Accounting for Reserved Slots
It is critical that we charge the queues of the HighRAMJobs when we hold reserved slots for them to ensure that they stay under their capacity and can't runaway with slots in the cluster. The proposal is to charge jobs/queues immediately when we reserve slots on a TaskTracker (when it can't be immediately run).
While metering HighRAMJobs, it would be incorrect to meter jobs (slot-hours etc.) by equating reserved slots to running slots. The proposal is to meter HighRAMJobs for open-but-held slots and running slots. (Open but held slots are those which are free on the TaskTracker but are being held while more become available for the HighRAMJob's tasks.)
Notes on Implementation and Challenges
As discussed above the proposal is to consider just data-locality while reserving slots. Assuming this, there are a couple of implementation choices once we reserved the slot:
- Proposal1: Hand out the task to the TaskTracker with a directive to start the task only when sufficient slots are freed-up to the this task.

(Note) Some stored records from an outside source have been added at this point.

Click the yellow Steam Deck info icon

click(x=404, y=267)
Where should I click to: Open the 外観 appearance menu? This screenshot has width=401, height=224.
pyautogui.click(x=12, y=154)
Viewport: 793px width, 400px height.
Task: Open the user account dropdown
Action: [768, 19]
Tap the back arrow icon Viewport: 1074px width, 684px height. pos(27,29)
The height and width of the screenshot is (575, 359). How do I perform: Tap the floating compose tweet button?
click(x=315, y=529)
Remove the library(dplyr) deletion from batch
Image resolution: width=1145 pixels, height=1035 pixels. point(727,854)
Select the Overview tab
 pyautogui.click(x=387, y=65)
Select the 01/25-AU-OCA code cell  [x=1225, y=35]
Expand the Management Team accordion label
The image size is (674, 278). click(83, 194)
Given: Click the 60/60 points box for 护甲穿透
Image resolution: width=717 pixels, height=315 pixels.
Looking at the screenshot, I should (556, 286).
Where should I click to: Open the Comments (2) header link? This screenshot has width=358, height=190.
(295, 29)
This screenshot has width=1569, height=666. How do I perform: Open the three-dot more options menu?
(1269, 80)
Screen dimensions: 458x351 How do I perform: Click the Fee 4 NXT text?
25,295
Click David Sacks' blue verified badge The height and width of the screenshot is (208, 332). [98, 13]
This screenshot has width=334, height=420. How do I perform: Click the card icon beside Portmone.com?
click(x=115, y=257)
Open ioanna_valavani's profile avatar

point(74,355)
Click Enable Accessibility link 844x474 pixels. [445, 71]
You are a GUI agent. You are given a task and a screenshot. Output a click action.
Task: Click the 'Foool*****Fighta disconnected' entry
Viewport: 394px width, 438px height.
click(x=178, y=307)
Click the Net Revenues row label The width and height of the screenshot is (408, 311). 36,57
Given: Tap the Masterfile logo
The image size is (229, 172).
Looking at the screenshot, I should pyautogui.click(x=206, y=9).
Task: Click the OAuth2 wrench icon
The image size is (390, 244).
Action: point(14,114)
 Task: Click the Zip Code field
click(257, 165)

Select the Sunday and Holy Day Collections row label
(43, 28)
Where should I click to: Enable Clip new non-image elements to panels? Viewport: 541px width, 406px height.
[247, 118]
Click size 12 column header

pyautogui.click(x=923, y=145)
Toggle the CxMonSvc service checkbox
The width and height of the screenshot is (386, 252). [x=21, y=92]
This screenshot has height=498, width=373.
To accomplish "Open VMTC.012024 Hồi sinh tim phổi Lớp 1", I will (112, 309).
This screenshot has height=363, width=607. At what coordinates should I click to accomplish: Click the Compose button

- Proposal2: Hold the task at the scheduler noting which slot (i.e. TaskTracker) has been reserved for the same.
Here we would introduce a queue of ready to run tasks at the TaskTracker and fill it in with the task of the HighRAMJobs.
- The primary advantage of taking this route is that it greatly reduces the cost of implementation; it is fairly simple to introduce a WAITING_FOR_SLOT state for the task and have the necessary information at the TaskTracker to launch it at the appropriate time (i.e. when sufficient slots are free).
- Looking ahead, this might be a good start to do more global scheduling across jobs too where we might
- The major problem with this approach is that it touches a fairly sensitive part of code in the current implementation of the framework... it's fairly risky to tweak the TaskTracker code at this point, along with the JVMManager etc.
- We would still need to tweak the JobTracker to handle the WAITING_FOR_SLOT state e.g. ensure the TaskInitializationThread doesn't kill these tasks etc.
- We need to consider how this affects other schedulers (probably will not).
Here we would start marking slots as reserved (per task per job) and maintain information to assign the slot to the task when it eventually does free up.
- Simpler since all state management is done centrally.
- Lesser risk since all information is maintained in the scheduler.
- Currently the framework isn't setup to maintain this information: we do not have a single place (e.g. a TT class in the !JobTracker) to maintain information per-tracker i.e. reserved slots etc.
- More engineering effort to maintain maps from !TaskTracker to task to which it's reserved for and vice-versa.
- Proposal 1 for the attendant benefits and the leverage it gives us going forward (global scheduling etc.)
It is important for users (and queue-admins) to understand that there are slots which are reserved for HighRAMJobs which result in lower running maps/reduces w.r.t the queue-capacities. It would be nice to add reserved slots to the JobTracker/Job UI, and also to the Queue-Info in the Scheduler page.